Since last year, the company shut down 12 shops, including four stores in Thailand, the executive said. The Internet café chain entered the Thai market four years ago with four branches as a "pilot project" for its planned overseas expansion.
DPI is 75-percent owned by ePLDT, the information communication and technology arm of Philippine Long Distance Telephone Co.
At present, Netopia has 161 branches nationwide, of which 81 stores are company owned and the remaining operated by franchisees.
"With the price of oil, everybody is not spending," Tan said, adding customers, most of whom are students and relatives of overseas Filipino workers, dropped by 5 percent.
In the first six months this year, the company incurred a lower net loss of between P7 million and P9 million compared with P15 million in the same period last year, he said.
Tan said the company's first half revenues reached more than P300 million from last year's P150 million. "Our losses [have] gone down. We expect to post profit by next year," he said.

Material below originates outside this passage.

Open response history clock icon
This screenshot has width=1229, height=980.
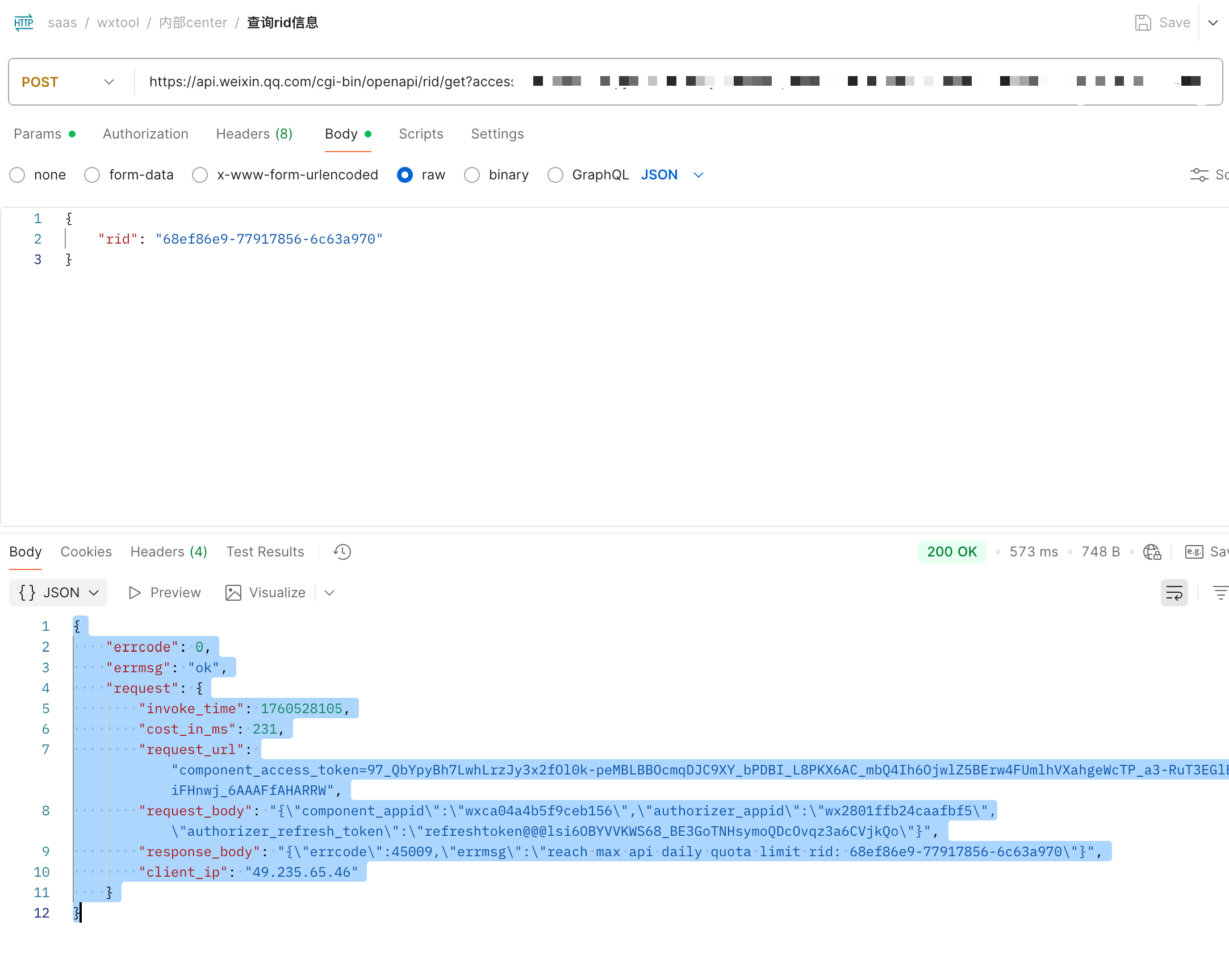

The bulk of the company's revenues comes from Internet surfing, communications, training and educational research at 55 percent. This is followed by value-added services such as desktop publishing, photo printing and retail sales of prepaid cards, game cards and storage media at 30 percent, and on-line and LAN games at 15 percent.
Last year, the company incurred a net loss of P29 million from P114 million in 2006.